- Given request -
Could you copy the material word for word, from the line containing "Click the ПРОДАТЬ sell button" through the end, including both ends and leaving out the pictures?

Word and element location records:
:::::

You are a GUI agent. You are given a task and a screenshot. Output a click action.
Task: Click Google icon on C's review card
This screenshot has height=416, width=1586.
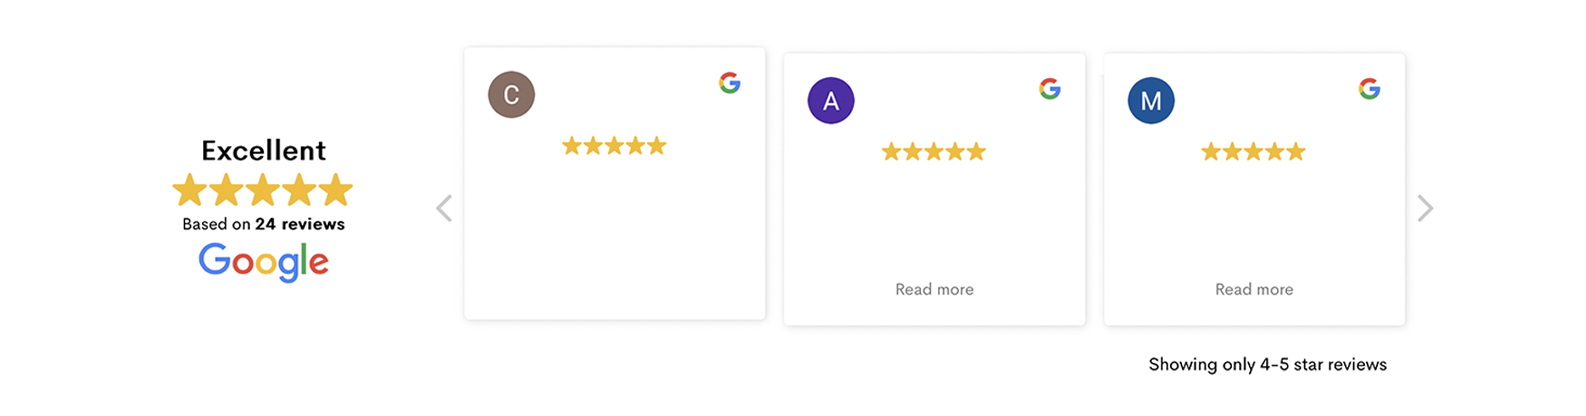730,83
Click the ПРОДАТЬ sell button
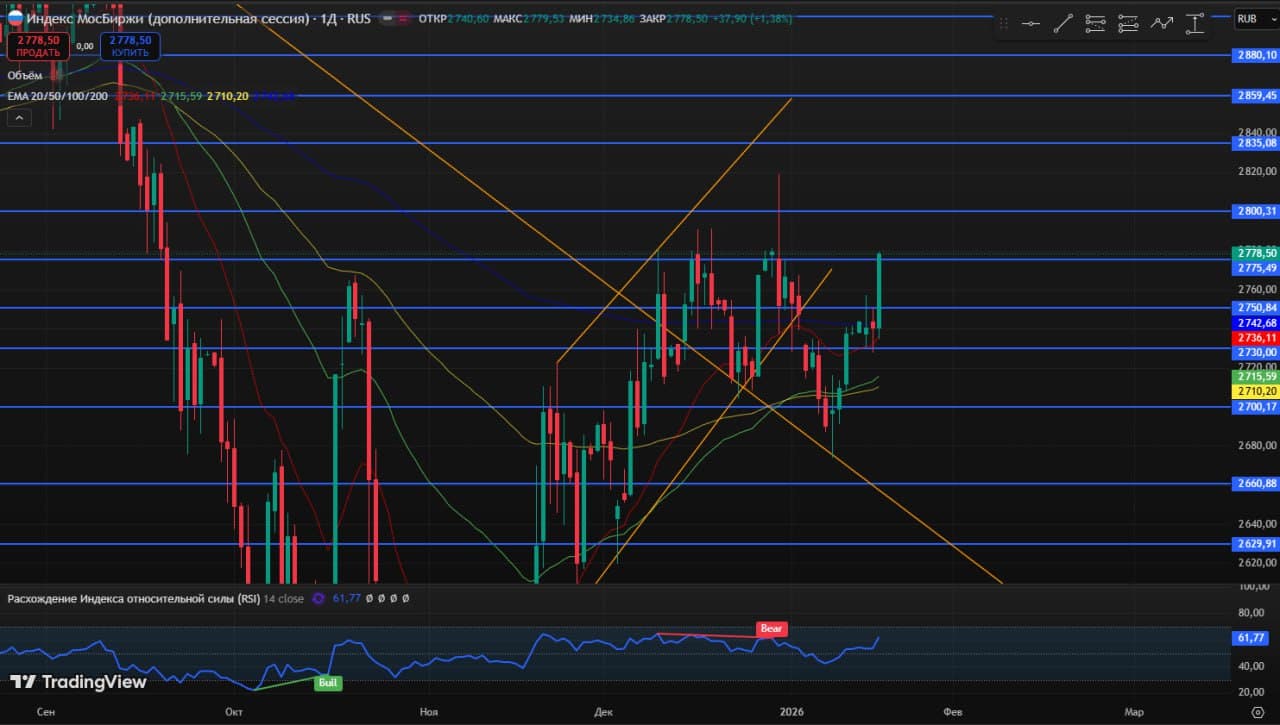This screenshot has height=725, width=1280. click(38, 46)
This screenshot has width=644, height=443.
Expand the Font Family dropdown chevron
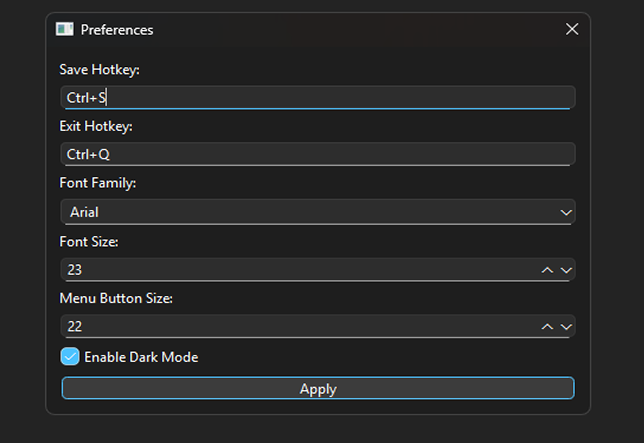pos(566,212)
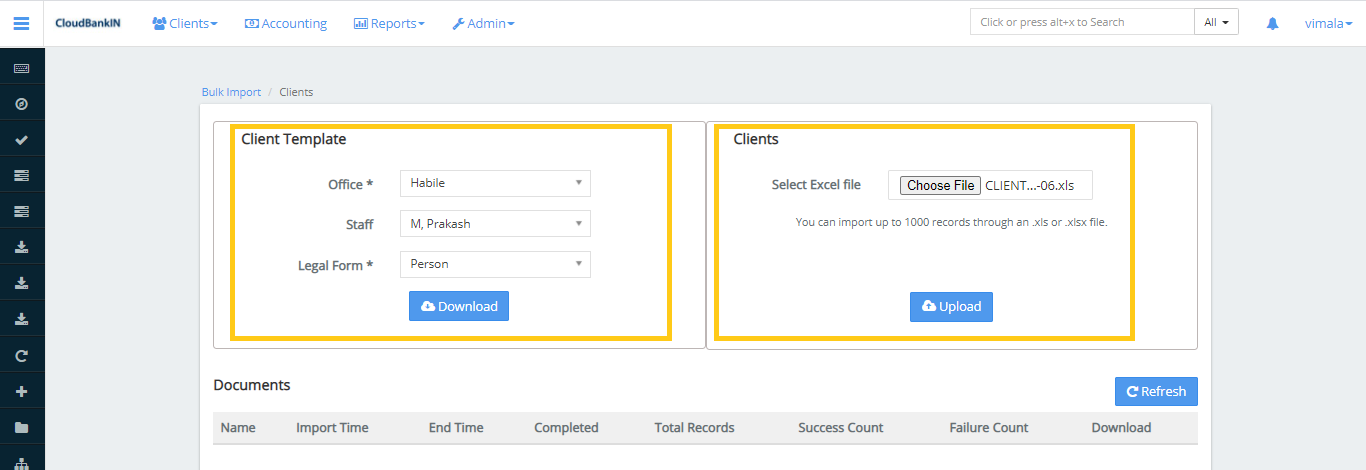Click the Bulk Import breadcrumb link
This screenshot has height=470, width=1366.
(x=231, y=92)
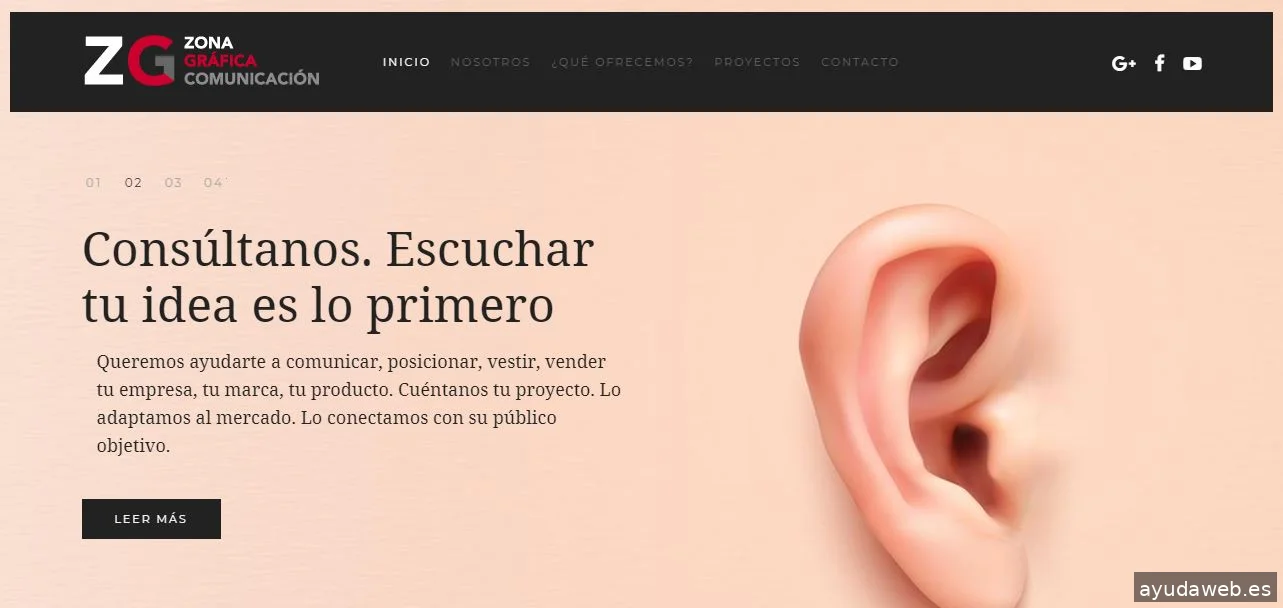Click the 'Queremos ayudarte a comunicar' paragraph
Image resolution: width=1283 pixels, height=608 pixels.
pyautogui.click(x=358, y=403)
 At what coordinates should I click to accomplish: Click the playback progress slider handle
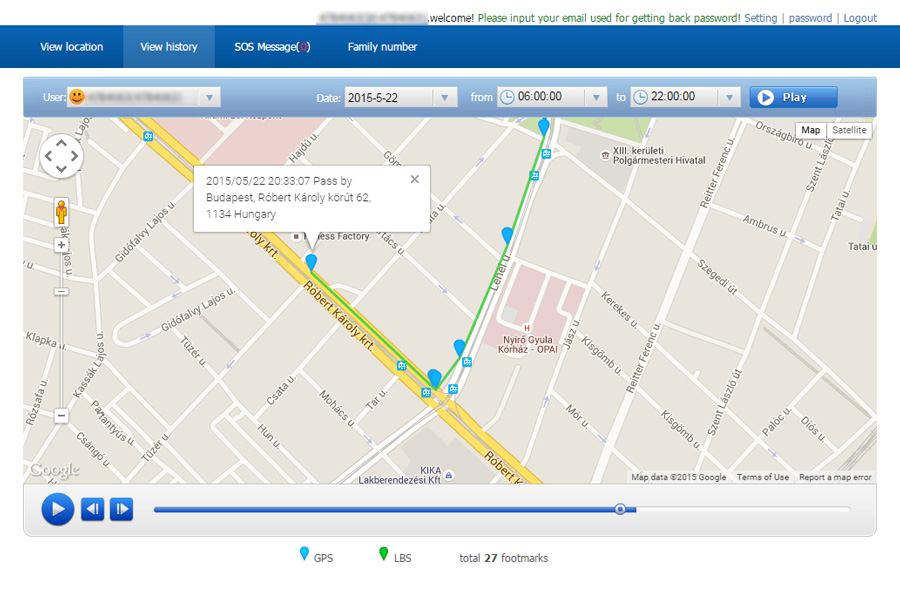(620, 509)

:::::

- Complete output -
Click the ПРОДАТЬ sell button
This screenshot has height=725, width=1280. click(38, 46)
This screenshot has width=644, height=443.
Expand the Font Family dropdown chevron
pos(566,212)
Click the Bulk Import breadcrumb link
This screenshot has height=470, width=1366.
(x=231, y=92)
Click the 'Queremos ayudarte a comunicar' paragraph
Image resolution: width=1283 pixels, height=608 pixels.
pyautogui.click(x=358, y=403)
 At what coordinates should I click to accomplish: Click the playback progress slider handle
(620, 509)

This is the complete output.